Working with researchers and students with different skills and perspectives, who often approach research in fundamentally different ways, has been a big plus for her.
“The collaborative nature of the coursework and department seminars have helped to broaden my understanding and perspective of the field of bioinformatics,” she said. “The majority of current molecular biology and microbiology research generates big data that require bioinformatics skills to analyze, and my education in this program will allow me to meet that demand upon graduation.”
Yasmin Moghadamnia has traveled some distance to pursue her doctoral degree. Born and raised in Iran, she moved to the United States in 2017 and became a permanent U.S. resident in 2022. She completed her undergraduate studies in physics and a master’s degree in condensed matter physics in Iran and another master’s degree in biophysics at Johns Hopkins University before enrolling at UD, where she’s now a doctoral candidate in bioinformatics data science under the research mentorship of CBB Executive Committee member Ryan Zurakowski and Jason Gleghorn, both associate professors in the Department of Biomedical Engineering.
She’s currently working on HIV spatial and pharmacokinetic modeling and studying antiretroviral drug distribution in certain tissues such as the lymph node.
“My original plan has always been to become an academic researcher and professor,” she said. “I believe this fellowship can open up opportunities for me to be exposed to more fields and types of research, as well as create a strong network for my career.”
With the addition of the CBB program, UD now offers three NIH-sponsored T32 training programs for predoctoral students.

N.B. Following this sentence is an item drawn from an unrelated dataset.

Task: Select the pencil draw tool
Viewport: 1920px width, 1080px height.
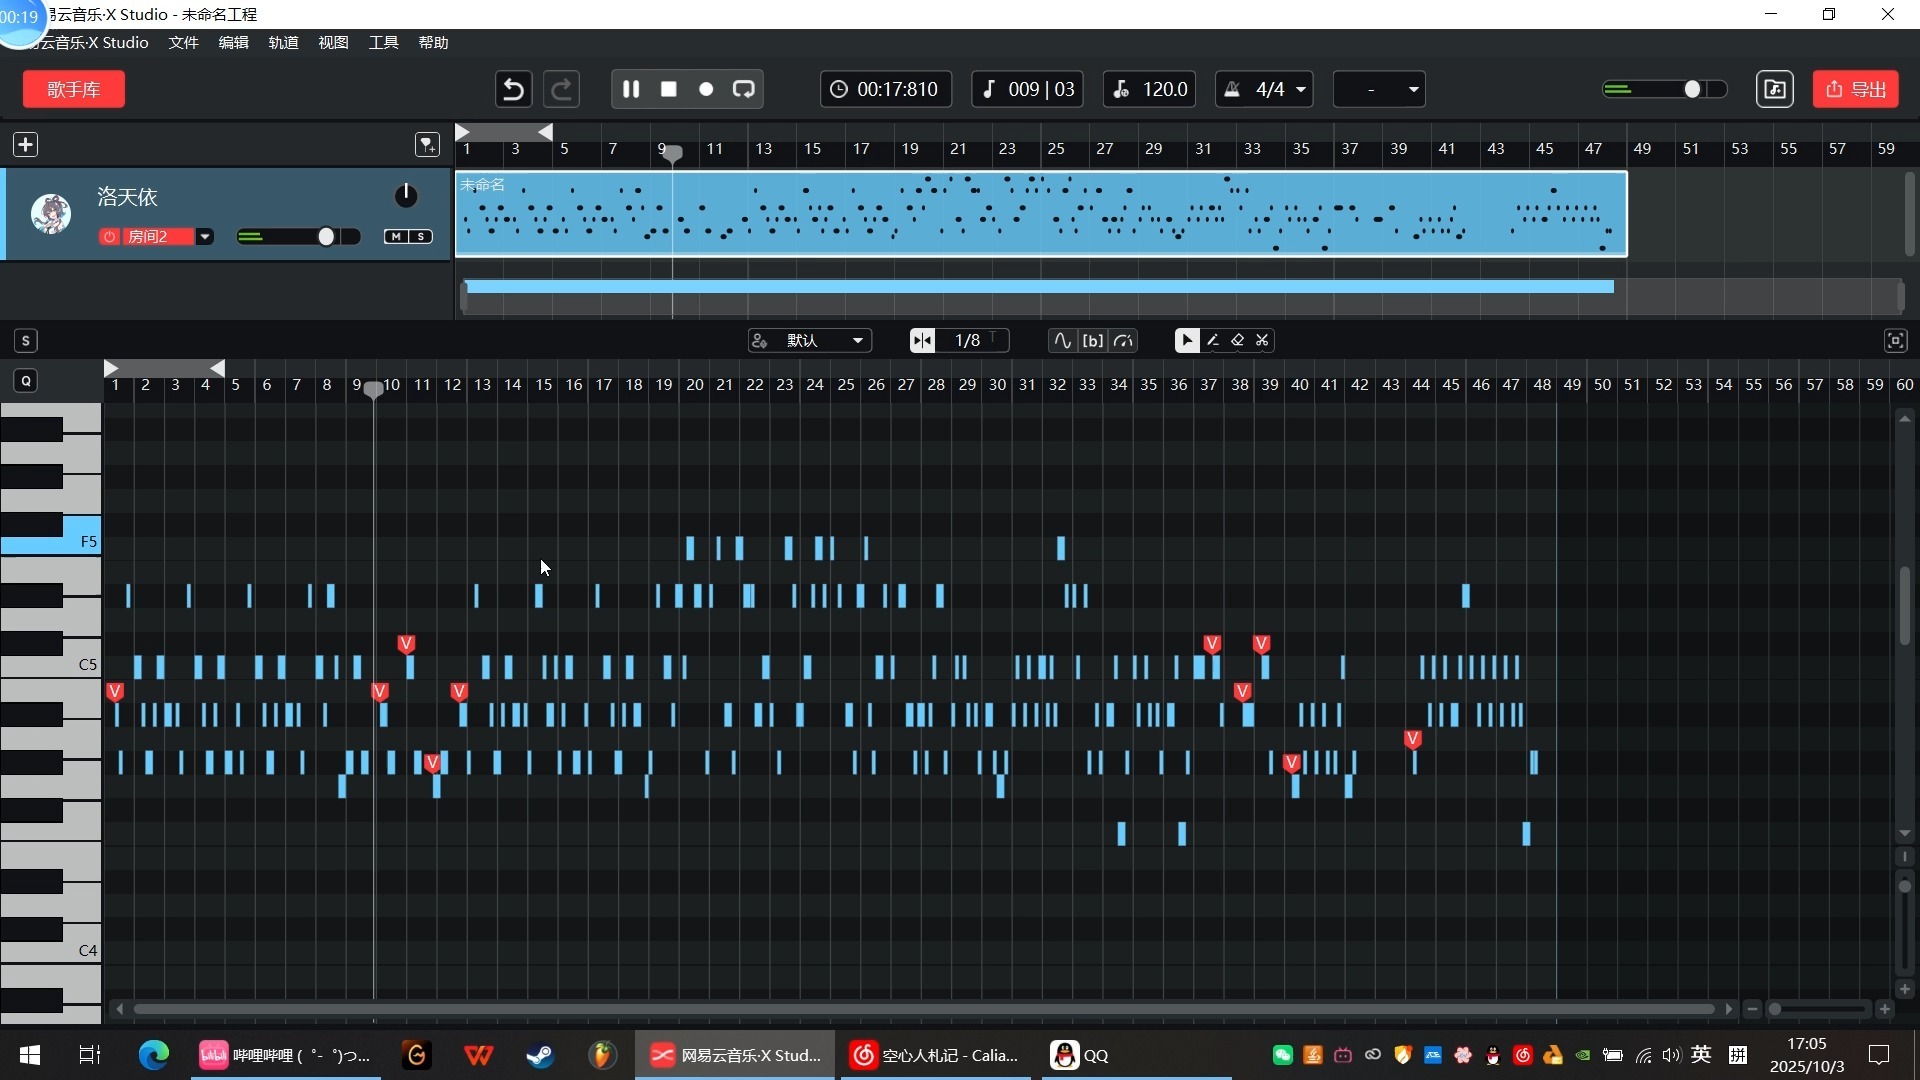Action: coord(1213,340)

The Chemistry-Biology Interface (CBI) program prepares students to apply the atomistic and mechanistic approaches of chemistry to important biological and biomedical related problems, and the Physical Therapy and Rehabilitation Research program provides students with multidisciplinary training to solve problems facing individuals with disabilities for research-intensive positions as physical therapists and research scientists.
The CBB program is supported by NIH’s National Institute of General Medical Sciences (T32 GM142603) with additional institutional support provided by UD’s Graduate College, Data Science Institute, College of Engineering, and College of Arts and Sciences. The program also has leveraged resources provided by past investments by NIH and other agencies, including Delaware INBRE (NIH-NIGMS P20 GM103446 and State of Delaware), BioStore (NIH S10 OD028725) and the DARWIN Computational Cluster (National Science Foundation #1919839).